Being fluent in a number of languages, Hahnemann made his living by translating medical journals and treatises. In one of the treatises he was working on he came across and became fascinated by a claim that the bark of a Peruvian tree called cinchona was an effective treatment for malaria due to its astringent qualities. Interest piqued he started experimenting on cinchona’s effect on the human body by self-application and noted that it induced malaria-like symptoms in him. This led to his light-bulb moment, the hypothesis, first aired in 1796, that like can cure like or, as he more eloquently put it, “that which can produce a set of symptoms in a healthy individual, can treat a sick individual who is manifesting a similar set of symptoms”, although he did not use the term homeopathy until his 1807 essay, Indications of the Homeopathic Employment of Medicines in Ordinary Practice.

Although homeopathy has its roots going back to ancient times, there has never been overwhelming medical corroboration as to its efficacy.

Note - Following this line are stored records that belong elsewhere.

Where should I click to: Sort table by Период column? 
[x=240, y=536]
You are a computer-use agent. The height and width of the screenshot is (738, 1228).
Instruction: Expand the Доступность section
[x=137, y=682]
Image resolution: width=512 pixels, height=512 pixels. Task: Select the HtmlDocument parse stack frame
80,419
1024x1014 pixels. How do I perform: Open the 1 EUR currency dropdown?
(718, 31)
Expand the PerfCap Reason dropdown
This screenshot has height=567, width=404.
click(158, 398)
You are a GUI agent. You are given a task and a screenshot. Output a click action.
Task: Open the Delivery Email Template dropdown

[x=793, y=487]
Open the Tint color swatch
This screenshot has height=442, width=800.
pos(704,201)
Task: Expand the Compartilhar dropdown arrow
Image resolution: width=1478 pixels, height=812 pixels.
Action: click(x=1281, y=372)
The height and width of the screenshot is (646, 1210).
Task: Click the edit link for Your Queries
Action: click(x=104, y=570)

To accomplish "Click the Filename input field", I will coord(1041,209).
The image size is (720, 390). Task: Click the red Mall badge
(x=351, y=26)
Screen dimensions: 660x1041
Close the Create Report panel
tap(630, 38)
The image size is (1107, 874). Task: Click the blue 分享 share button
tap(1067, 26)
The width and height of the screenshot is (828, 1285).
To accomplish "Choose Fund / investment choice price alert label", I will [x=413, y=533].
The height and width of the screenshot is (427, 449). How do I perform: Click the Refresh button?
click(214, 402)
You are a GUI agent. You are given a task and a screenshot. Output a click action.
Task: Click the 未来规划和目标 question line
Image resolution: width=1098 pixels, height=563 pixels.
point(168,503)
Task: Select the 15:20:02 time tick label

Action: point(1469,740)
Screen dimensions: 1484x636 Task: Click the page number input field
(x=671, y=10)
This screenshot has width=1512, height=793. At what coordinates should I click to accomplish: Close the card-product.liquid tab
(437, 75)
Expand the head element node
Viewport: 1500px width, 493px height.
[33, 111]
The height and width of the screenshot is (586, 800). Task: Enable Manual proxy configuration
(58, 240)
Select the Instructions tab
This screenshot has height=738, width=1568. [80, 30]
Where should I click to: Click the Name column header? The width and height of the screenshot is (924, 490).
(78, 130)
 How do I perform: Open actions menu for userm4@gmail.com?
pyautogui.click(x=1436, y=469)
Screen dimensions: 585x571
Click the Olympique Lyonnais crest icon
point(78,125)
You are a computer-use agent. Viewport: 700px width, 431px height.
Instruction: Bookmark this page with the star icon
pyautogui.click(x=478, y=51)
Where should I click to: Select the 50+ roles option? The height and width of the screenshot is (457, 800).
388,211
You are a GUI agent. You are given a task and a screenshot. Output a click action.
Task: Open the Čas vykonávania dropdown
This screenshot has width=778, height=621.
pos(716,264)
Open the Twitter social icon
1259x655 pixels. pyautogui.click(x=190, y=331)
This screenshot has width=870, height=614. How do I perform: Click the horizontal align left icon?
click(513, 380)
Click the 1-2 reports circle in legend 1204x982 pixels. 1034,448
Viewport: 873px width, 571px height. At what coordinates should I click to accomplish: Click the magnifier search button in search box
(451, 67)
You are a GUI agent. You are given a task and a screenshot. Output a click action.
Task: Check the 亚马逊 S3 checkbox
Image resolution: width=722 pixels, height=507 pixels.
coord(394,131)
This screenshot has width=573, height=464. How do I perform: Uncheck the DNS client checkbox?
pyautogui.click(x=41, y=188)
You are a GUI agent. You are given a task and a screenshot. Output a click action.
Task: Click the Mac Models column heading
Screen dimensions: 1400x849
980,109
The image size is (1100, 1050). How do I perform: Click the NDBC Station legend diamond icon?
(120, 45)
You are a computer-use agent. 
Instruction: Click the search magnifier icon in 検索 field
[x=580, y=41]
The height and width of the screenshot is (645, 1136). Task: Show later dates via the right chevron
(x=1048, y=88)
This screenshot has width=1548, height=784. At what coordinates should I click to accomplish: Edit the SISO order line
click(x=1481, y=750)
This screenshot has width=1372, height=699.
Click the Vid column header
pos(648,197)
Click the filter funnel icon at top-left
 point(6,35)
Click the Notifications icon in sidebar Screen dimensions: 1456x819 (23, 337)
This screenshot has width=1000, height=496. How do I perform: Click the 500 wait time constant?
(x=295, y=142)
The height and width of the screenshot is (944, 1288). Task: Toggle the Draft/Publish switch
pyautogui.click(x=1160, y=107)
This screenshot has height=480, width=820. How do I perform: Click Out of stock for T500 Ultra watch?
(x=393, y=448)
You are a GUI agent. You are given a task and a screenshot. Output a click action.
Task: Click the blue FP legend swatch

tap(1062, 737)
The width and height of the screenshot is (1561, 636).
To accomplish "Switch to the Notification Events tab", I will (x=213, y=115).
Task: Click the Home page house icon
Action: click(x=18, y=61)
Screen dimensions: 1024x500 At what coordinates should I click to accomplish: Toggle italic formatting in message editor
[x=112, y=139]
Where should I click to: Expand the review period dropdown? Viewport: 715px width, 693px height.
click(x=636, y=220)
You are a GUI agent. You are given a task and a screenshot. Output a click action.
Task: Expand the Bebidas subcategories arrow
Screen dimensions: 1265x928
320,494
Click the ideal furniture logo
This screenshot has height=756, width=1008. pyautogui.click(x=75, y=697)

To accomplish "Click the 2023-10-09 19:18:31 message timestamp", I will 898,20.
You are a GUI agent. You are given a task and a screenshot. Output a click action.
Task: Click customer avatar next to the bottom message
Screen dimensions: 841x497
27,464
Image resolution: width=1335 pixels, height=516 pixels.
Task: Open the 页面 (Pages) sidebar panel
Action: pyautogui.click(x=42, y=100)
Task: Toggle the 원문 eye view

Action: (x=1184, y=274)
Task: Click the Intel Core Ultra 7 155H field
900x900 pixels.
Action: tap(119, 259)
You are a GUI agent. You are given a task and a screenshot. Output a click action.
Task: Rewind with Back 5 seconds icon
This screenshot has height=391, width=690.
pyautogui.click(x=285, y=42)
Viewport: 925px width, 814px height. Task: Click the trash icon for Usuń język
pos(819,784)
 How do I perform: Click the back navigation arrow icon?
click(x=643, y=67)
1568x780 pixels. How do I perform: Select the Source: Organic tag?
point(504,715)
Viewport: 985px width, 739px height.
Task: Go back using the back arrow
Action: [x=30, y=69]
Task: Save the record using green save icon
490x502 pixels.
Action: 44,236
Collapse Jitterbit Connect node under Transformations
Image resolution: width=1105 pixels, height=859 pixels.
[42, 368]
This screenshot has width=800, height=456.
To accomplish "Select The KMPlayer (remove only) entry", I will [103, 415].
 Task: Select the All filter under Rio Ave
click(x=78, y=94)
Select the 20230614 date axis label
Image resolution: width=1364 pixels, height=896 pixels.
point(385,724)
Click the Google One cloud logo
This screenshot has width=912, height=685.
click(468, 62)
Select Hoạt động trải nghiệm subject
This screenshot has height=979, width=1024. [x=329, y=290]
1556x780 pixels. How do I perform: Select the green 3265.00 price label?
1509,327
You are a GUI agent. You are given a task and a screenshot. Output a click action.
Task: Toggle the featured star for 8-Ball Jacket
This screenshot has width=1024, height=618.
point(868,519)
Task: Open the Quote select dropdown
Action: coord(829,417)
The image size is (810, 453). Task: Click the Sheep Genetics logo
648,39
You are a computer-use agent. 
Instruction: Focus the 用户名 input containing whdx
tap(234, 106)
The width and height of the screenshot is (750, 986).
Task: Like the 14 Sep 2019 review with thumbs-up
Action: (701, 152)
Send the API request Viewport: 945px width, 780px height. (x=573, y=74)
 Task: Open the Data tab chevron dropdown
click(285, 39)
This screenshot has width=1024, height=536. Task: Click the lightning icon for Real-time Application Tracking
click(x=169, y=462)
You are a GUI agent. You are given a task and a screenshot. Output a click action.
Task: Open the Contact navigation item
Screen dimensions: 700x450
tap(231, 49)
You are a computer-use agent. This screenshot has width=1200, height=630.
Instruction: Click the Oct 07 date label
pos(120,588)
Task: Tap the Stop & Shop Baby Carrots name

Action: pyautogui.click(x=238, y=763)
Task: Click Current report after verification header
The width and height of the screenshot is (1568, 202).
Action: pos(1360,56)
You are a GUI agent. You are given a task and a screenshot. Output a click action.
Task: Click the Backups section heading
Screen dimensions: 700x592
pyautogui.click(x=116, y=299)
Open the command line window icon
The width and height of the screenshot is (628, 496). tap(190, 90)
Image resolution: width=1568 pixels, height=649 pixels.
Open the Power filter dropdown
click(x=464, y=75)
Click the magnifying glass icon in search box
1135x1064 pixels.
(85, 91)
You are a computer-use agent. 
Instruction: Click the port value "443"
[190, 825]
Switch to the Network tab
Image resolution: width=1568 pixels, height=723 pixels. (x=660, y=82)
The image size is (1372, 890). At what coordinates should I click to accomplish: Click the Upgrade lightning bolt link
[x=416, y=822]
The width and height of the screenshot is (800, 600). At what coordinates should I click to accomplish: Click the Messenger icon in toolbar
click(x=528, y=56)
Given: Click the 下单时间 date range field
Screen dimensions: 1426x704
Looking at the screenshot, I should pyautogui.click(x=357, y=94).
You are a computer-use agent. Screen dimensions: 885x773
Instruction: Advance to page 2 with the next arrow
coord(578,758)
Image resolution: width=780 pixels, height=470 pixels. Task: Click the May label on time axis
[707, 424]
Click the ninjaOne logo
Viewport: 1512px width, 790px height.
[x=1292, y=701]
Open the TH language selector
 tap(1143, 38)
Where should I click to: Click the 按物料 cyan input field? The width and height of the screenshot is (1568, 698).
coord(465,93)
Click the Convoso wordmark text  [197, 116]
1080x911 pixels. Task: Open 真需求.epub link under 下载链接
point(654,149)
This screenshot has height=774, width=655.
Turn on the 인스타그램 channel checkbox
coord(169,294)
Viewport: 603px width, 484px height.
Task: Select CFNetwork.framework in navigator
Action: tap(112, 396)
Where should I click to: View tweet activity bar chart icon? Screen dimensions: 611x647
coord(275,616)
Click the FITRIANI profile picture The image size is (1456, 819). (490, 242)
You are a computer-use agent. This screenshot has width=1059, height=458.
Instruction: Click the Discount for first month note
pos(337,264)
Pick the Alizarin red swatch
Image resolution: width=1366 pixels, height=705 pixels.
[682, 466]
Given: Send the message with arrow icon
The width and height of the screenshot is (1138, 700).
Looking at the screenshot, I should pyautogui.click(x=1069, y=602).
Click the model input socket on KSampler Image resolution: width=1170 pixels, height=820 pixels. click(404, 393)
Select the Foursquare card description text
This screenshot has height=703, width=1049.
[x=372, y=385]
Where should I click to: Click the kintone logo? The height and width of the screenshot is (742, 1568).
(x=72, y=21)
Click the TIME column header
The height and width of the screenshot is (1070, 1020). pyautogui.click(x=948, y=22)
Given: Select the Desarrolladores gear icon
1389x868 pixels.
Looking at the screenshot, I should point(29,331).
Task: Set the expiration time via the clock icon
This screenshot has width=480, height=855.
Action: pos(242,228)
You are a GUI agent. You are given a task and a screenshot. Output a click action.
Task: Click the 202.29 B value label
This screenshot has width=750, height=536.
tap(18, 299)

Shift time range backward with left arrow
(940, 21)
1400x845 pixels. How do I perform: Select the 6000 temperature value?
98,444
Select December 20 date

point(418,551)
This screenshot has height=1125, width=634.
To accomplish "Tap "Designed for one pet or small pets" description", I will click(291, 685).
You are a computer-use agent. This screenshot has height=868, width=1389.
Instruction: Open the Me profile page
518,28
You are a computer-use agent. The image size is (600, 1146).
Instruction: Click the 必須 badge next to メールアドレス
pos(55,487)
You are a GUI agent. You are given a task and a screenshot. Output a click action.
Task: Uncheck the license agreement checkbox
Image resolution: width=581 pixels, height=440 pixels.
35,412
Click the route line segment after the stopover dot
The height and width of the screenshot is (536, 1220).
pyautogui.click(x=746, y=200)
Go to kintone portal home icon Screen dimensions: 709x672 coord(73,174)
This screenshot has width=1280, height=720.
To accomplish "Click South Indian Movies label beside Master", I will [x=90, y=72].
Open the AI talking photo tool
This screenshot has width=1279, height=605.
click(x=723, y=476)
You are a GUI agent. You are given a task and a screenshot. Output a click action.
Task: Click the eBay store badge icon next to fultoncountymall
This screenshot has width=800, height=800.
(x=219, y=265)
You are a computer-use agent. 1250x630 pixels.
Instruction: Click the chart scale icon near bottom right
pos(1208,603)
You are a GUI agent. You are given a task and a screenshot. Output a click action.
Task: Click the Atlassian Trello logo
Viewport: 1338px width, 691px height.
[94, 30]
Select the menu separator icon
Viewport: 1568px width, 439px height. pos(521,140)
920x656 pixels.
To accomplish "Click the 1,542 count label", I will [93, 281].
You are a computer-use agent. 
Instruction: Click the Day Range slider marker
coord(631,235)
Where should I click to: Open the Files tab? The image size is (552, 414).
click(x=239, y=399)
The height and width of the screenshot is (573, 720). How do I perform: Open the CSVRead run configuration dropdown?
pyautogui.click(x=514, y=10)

Hahnemann created homeopathic potions which utilised the extracts from certain plants, minerals and animals which were then diluted down. According to his Law of Infinitesimals, the more dilute a solution is, the more powerful is its strength. Notwithstanding his theorising, Samuel sensibly demanded payment upfront for his potions. By 1810 his approach to homeopathic medicine was sufficiently advanced that he published his textbook, Organon of Rational Healing, which, shortly after his death, had reached its sixth edition.

One of Hahnemann’s theories developed at the turn of the 19th century, bizarrely, was that many diseases were caused by coffee, a claim he was happy to make in print. However, for some reason – perhaps he liked an espresso in the morning – he went off that theory and posited that the real cause of disease was what he called psora, a contagious skin infestation caused by the itch mite. It caused a vulnerability of skin tissue and reduced the germ-destroying properties of cells, with blood cells and blood serum. The cure was to utilise sulphur or calcarea or lycopodium which as well as fighting like with like significantly reduced the patient’s convalescent period and reduced their likely to contract other diseases.

Towards the end of his life Samuel and other homeopathists were waging a campaign against the newly developed anaesthetics, arguing that the use of artificial pain relievers was an unwarranted interference with nature’s system of benefical punishments. Somehow the fact that opium and morphine were natural products of the opium poppy seemed to escape him.

Hahnemann’s legacy lives on and homeopathy is a respected alternative to conventional medicine, particularly amongst heirs to the throne who commune with plants.